### AUFGABE A
Schreib aus der Bundestagsrede zum Einzelplan 09 wörtlich den Teil ab, der von „Vielen Dank. –“ bis „Aussetzung der Insolvenzantragspflicht.“ reicht, beide Stellen eingeschlossen.
### AUFGABE B
Setz die Bundestagsrede zum Haushalt des Wirtschaftsministeriums fort und knüpf dabei direkt an den letzten Satz an.

### TEXT ZUM LESEN
☆ ☆ ☆ ☆ ☆

Redebeitrag zum Einzelplan 09 - Bundesministerium für Wirtschaft und Energie

Vielen Dank. – Liebe Präsidentin! Liebe Kolleginnen und Kollegen! Noch nie in der Geschichte unseres Landes hat es eine Situation gegeben, wo wir so viele Regeln der sozialen Marktwirtschaft für eine gewisse Zeit ausgesetzt haben. Beim Lockdown gab es Situationen, wo wir die Berufsfreiheit für einige Bereiche der Wirtschaft faktisch aussetzen mussten. Und es war richtig, dass wir das gemacht haben, weil keiner von uns wusste, wie es um dieses Virus bestellt ist. Deswegen hat die Regierung richtig gehandelt, indem sie Teile der Haftung faktisch übernommen hat – mit Zuschussprogrammen, mit Überbrückungsprogrammen, ja, auch mit KfW-Krediten, mit dem Kurzarbeitergeld, mit Rettungsschirmen für Kreditversicherer, aber auch mit der Aussetzung der Insolvenzantragspflicht.

☆ ☆ ☆ ☆ ☆

### GEGEBENE ANGABEN
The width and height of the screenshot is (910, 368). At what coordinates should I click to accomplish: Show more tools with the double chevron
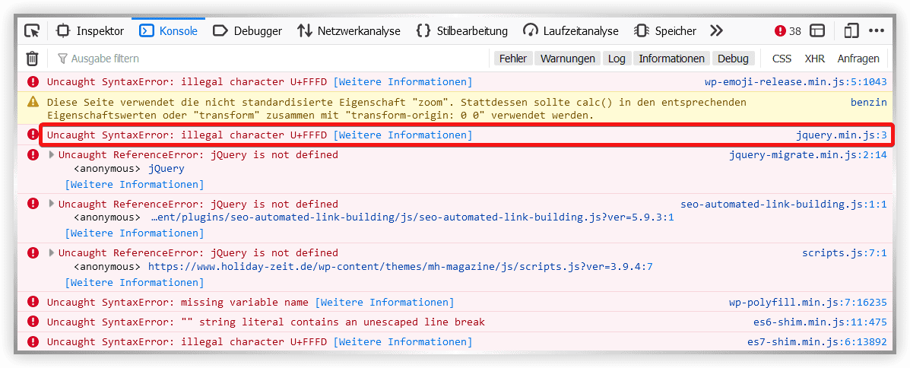click(716, 31)
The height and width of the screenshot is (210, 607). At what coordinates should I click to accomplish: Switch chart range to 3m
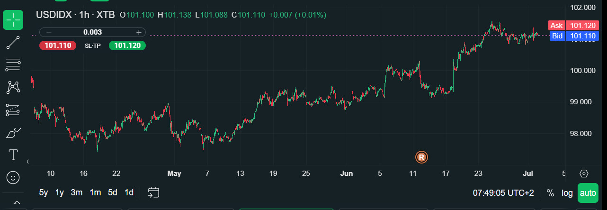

☆ ☆ ☆ ☆ ☆

### SCHRIFTLICHE ANTWORT A
Vielen Dank. – Liebe Präsidentin! Liebe Kolleginnen und Kollegen! Noch nie in der Geschichte unseres Landes hat es eine Situation gegeben, wo wir so viele Regeln der sozialen Marktwirtschaft für eine gewisse Zeit ausgesetzt haben. Beim Lockdown gab es Situationen, wo wir die Berufsfreiheit für einige Bereiche der Wirtschaft faktisch aussetzen mussten. Und es war richtig, dass wir das gemacht haben, weil keiner von uns wusste, wie es um dieses Virus bestellt ist. Deswegen hat die Regierung richtig gehandelt, indem sie Teile der Haftung faktisch übernommen hat – mit Zuschussprogrammen, mit Überbrückungsprogrammen, ja, auch mit KfW-Krediten, mit dem Kurzarbeitergeld, mit Rettungsschirmen für Kreditversicherer, aber auch mit der Aussetzung der Insolvenzantragspflicht.

### SCHRIFTLICHE ANTWORT B
Fakt ist: Dieser Weg musste gegangen werden, weil wir uns sonst nicht nur geärgert hätten, sondern diese Fehler nicht mehr hätten wettmachen können. Wir haben nämlich in dieser Krise an unserer Wirtschaftsstruktur festgehalten, an unserem Industriekern, an den Strukturen, an der dualen Ausbildung. Überall sind wir punktuell unterwegs gewesen, um unsere Wirtschaftsstruktur, um die wir weltweit beneidet werden, nicht in Gefahr geraten zu sehen. Genau das war richtig.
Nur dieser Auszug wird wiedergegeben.